--- start RECORDS TO PROCESS ---

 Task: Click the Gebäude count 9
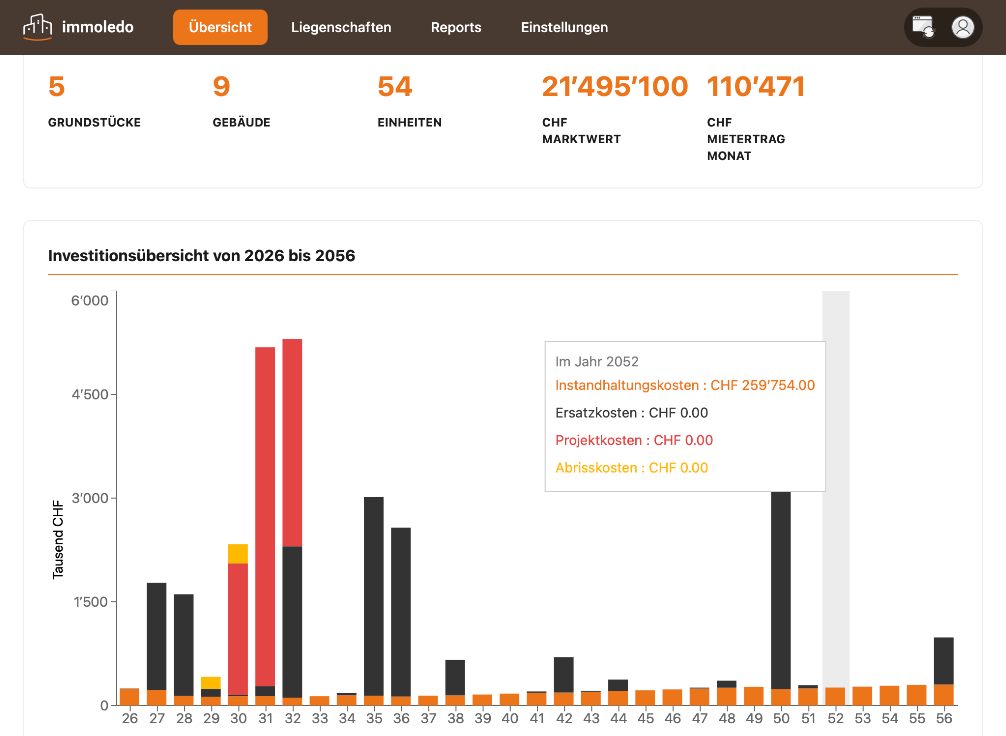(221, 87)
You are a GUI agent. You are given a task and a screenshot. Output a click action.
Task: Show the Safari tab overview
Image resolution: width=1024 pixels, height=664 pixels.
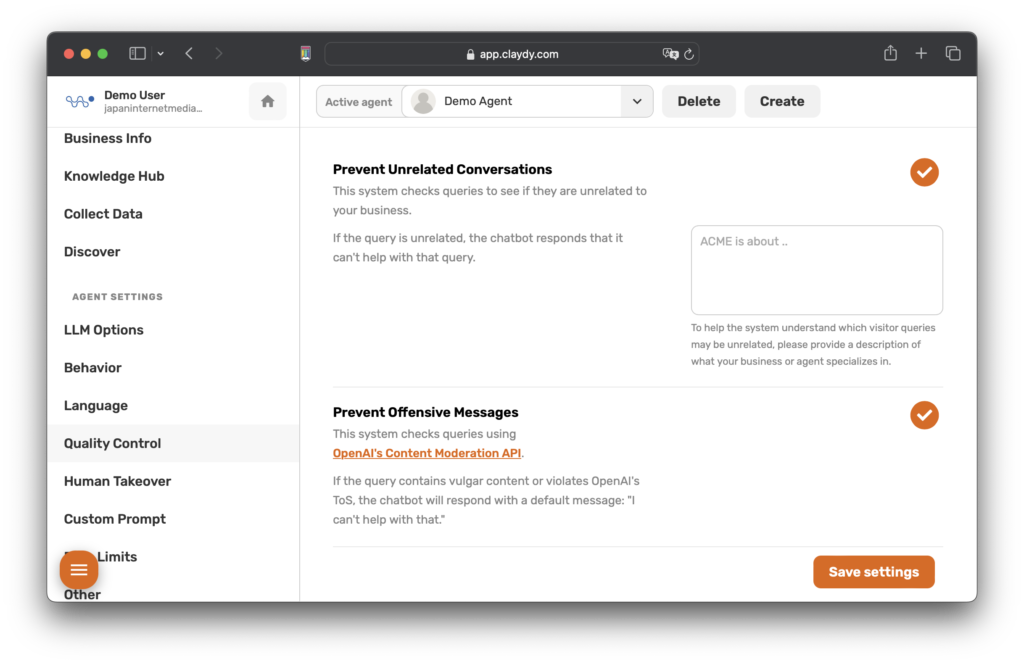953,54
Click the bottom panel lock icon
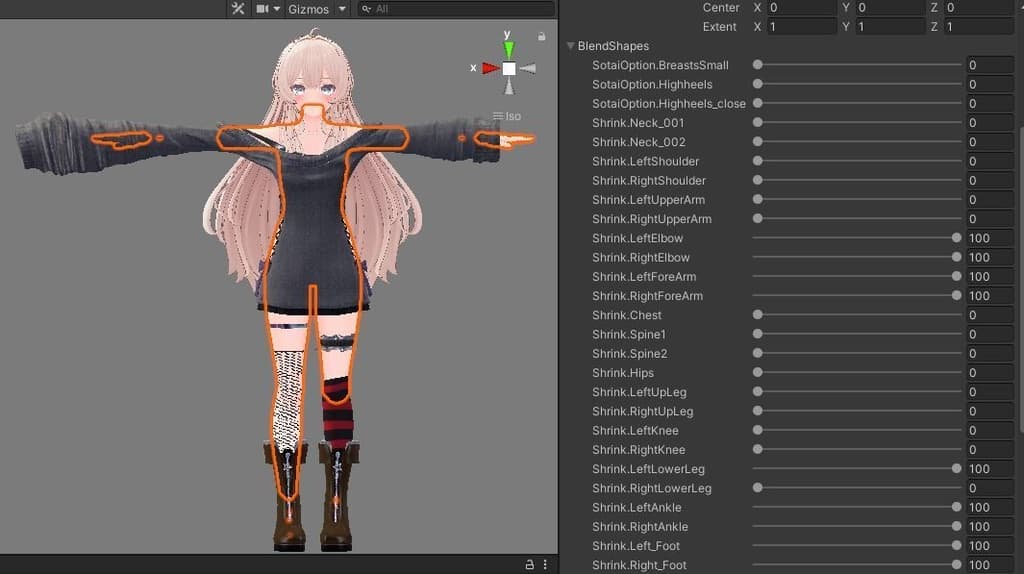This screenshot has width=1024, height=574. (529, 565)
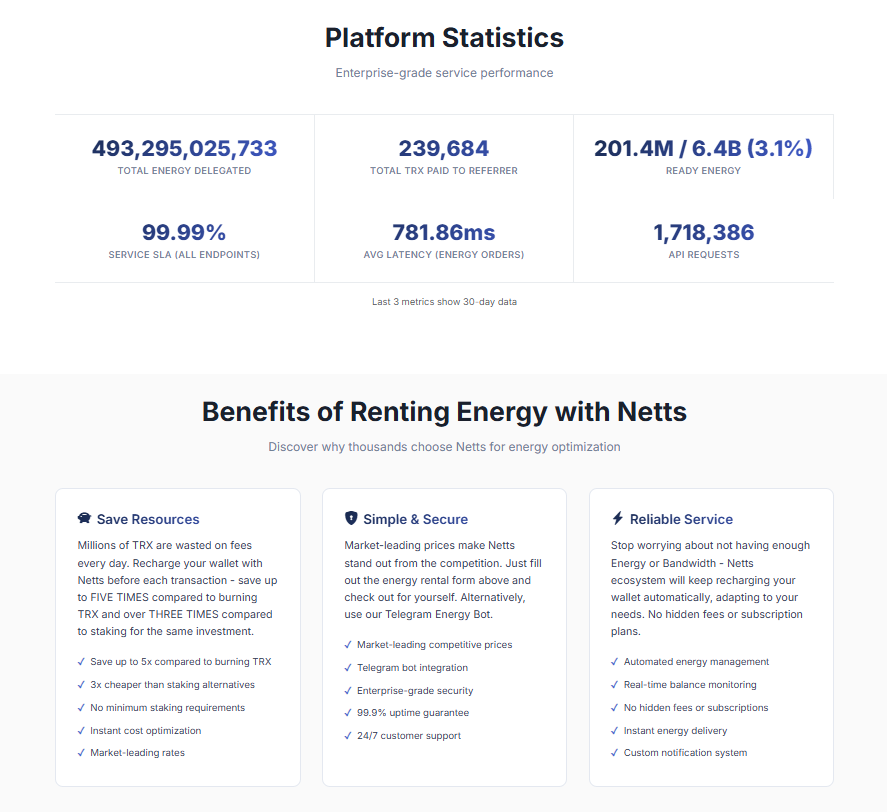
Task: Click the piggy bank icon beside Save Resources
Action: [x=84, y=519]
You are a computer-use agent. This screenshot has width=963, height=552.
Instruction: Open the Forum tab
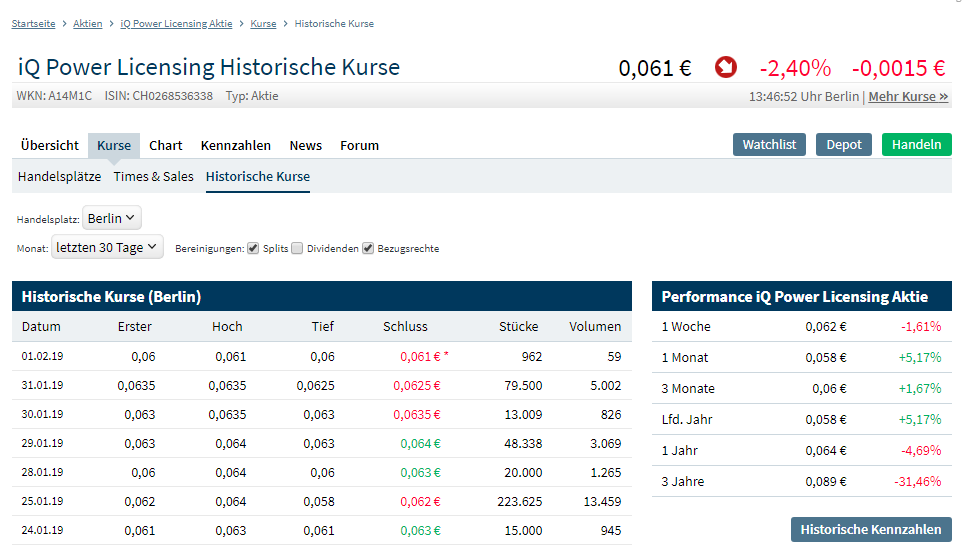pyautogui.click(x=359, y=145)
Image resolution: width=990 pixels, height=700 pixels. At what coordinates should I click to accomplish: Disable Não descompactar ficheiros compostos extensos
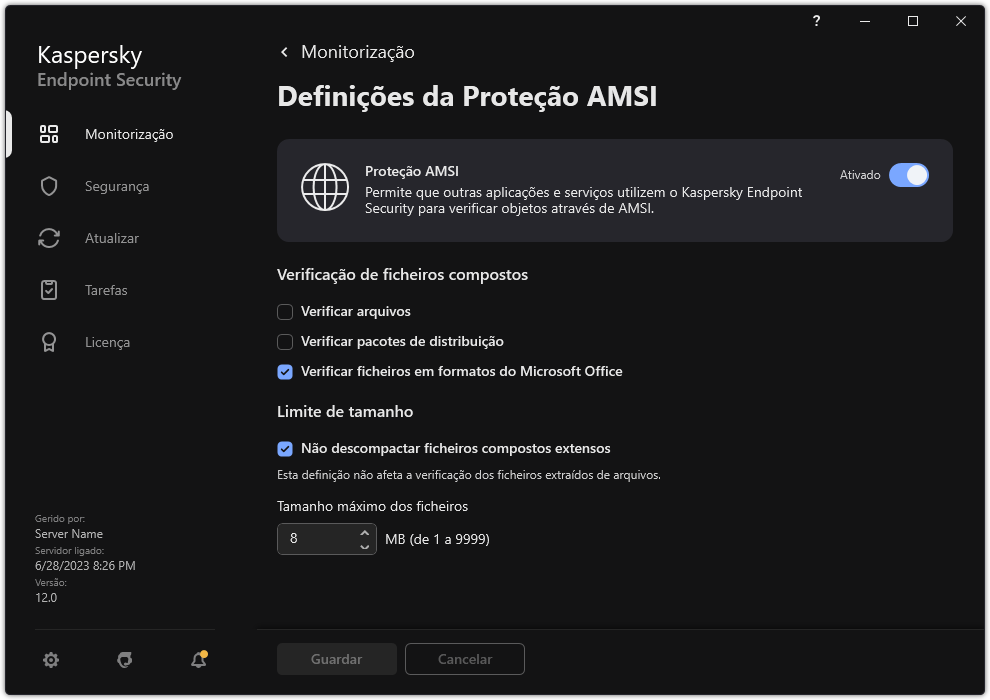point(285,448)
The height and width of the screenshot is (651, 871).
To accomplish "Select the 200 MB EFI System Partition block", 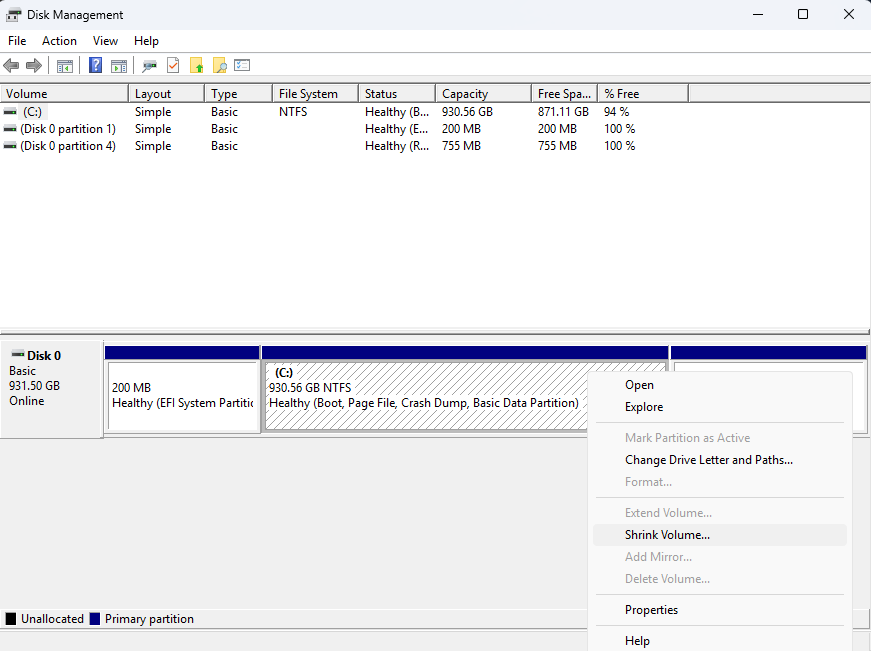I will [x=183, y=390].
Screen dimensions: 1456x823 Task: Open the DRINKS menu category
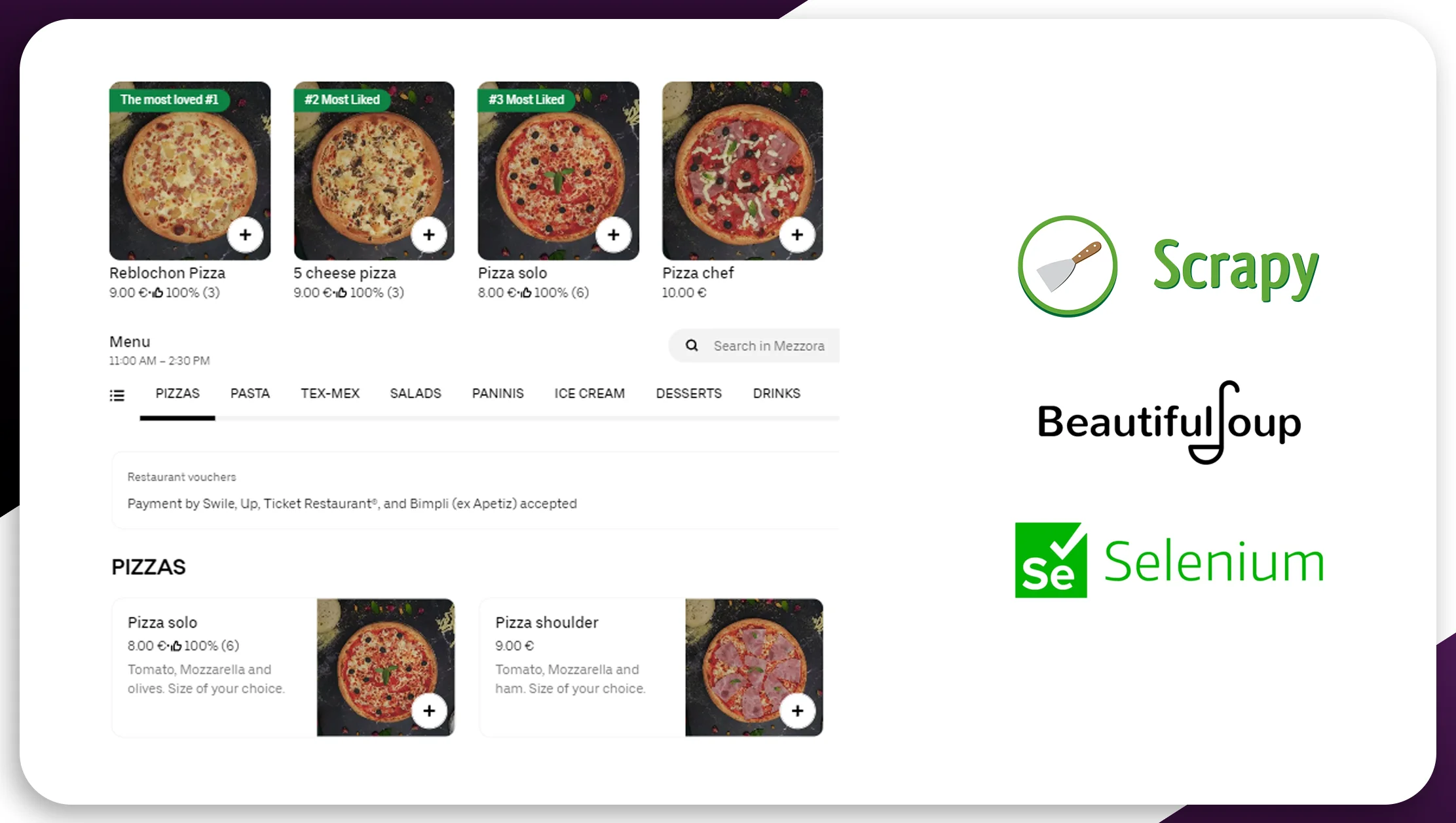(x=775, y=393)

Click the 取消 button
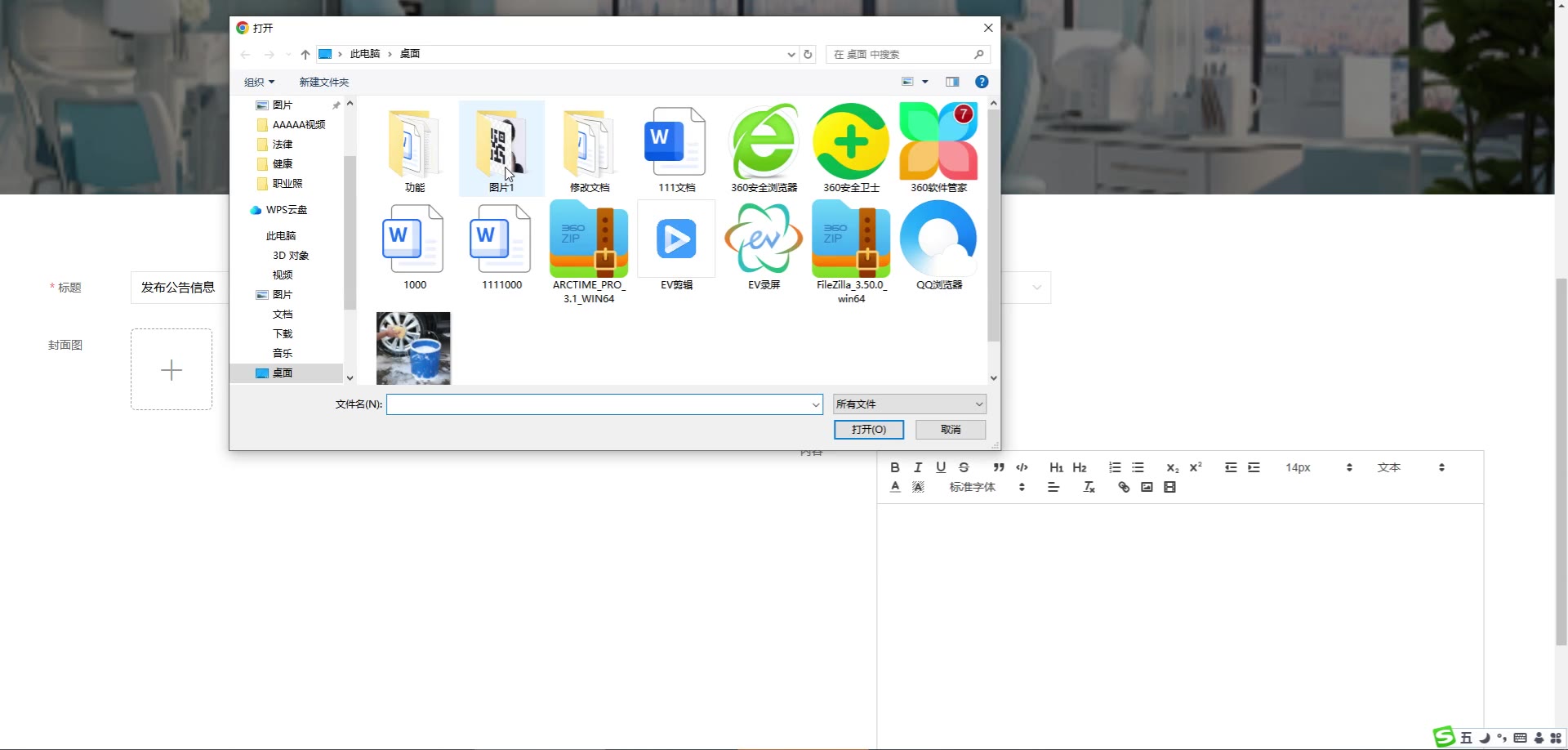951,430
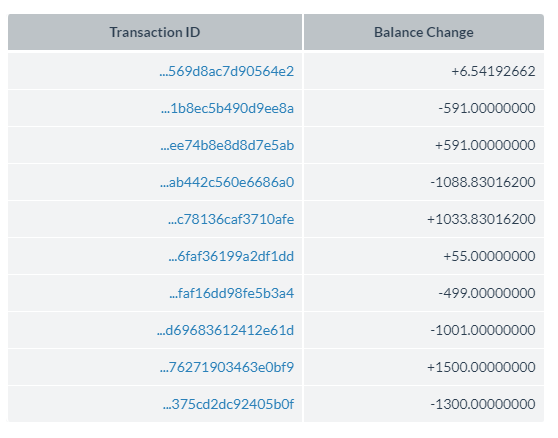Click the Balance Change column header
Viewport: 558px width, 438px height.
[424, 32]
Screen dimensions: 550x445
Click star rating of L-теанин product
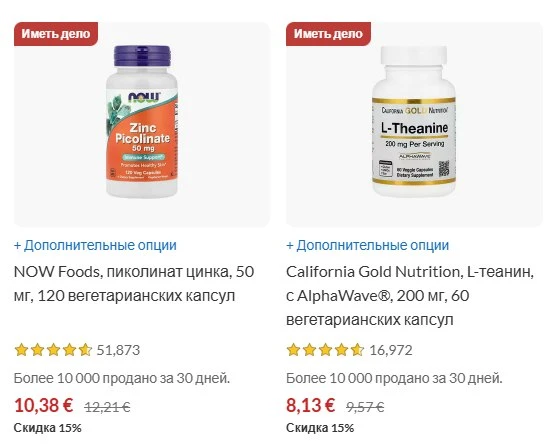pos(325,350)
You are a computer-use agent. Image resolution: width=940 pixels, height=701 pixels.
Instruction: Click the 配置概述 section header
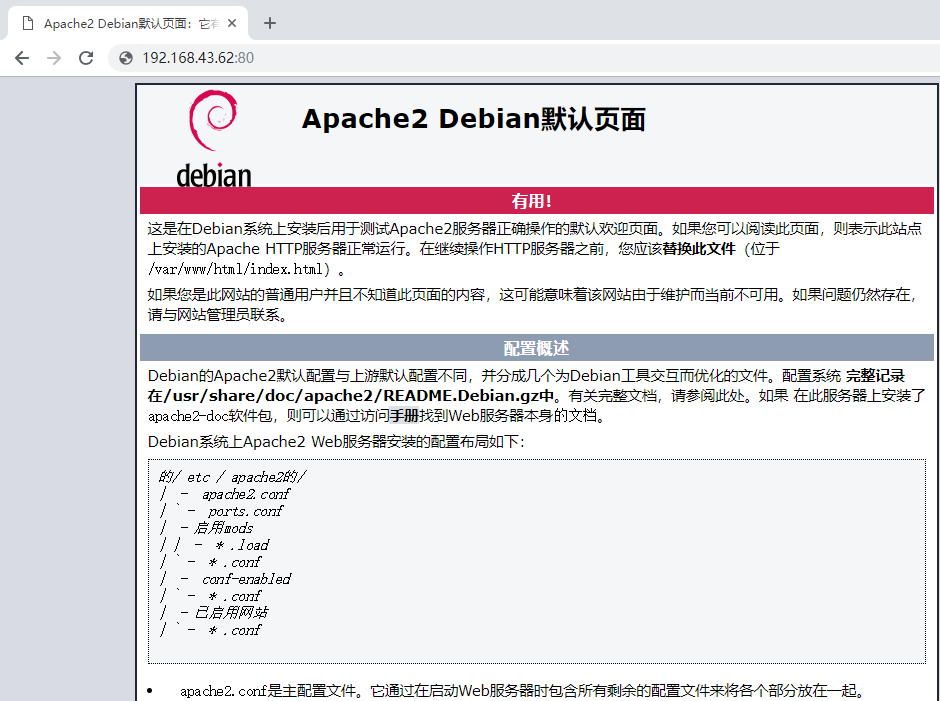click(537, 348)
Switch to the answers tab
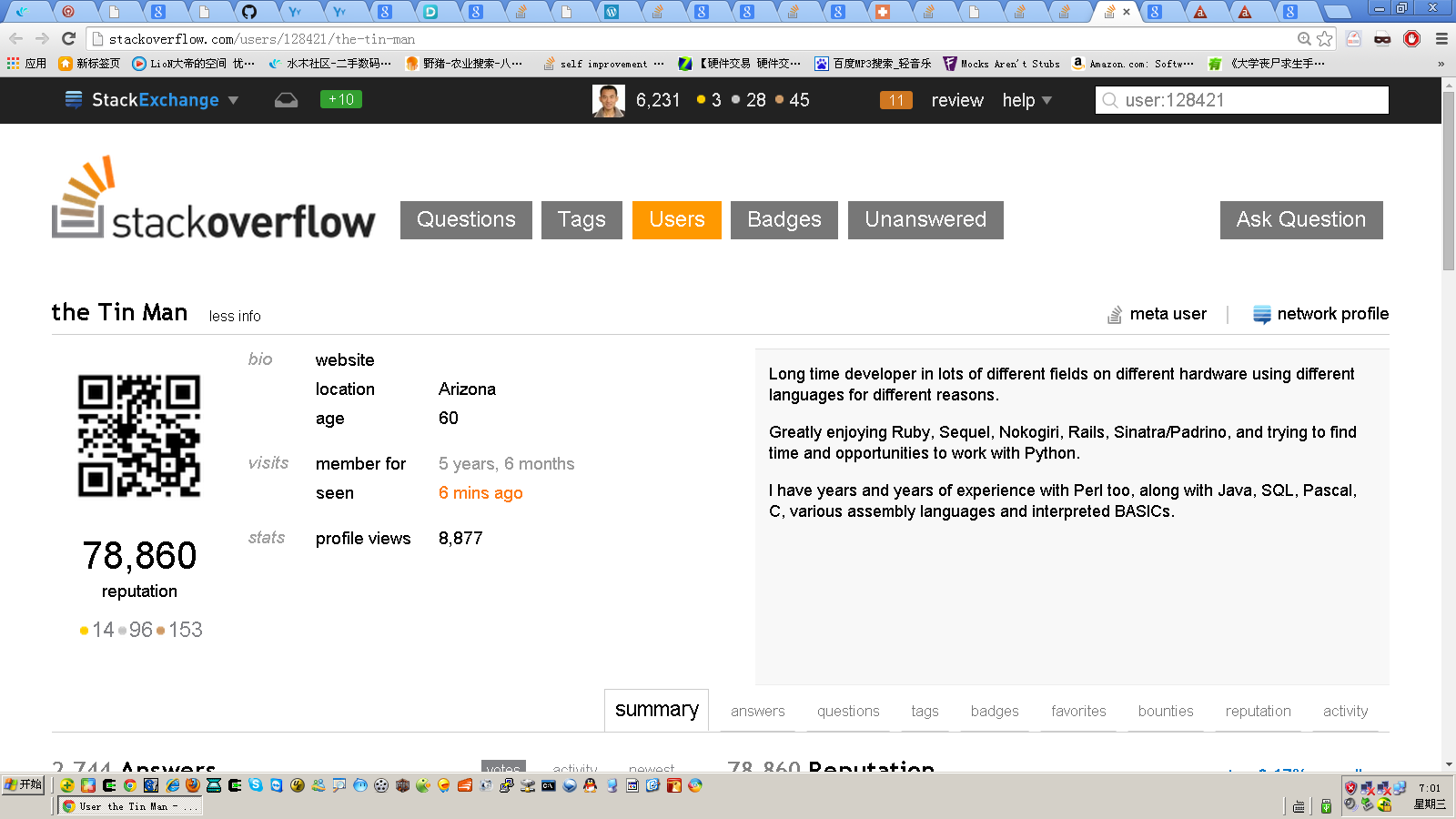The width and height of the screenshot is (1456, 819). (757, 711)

--- end RECORDS TO PROCESS ---

* WHAT YOU HAVE TO DO
Swap "DRINKS" for "DESSERTS" in the items running from the line that contains "Screen dimensions: 1456x823" through the end of the items, both ends included, and write those lines out again with everything else unchanged. Leave the pictures out of your answer.

* THE REPLY
Screen dimensions: 1456x823 Task: Open the DESSERTS menu category
(x=775, y=393)

Click the 取消 button
951,430
Click the Balance Change column header
Viewport: 558px width, 438px height.
[424, 32]
Screen dimensions: 550x445
Click star rating of L-теанин product
pos(325,350)
You are a computer-use agent. Image resolution: width=940 pixels, height=701 pixels.
Instruction: Click the 配置概述 section header
click(537, 348)
Switch to the answers tab
The width and height of the screenshot is (1456, 819). (757, 711)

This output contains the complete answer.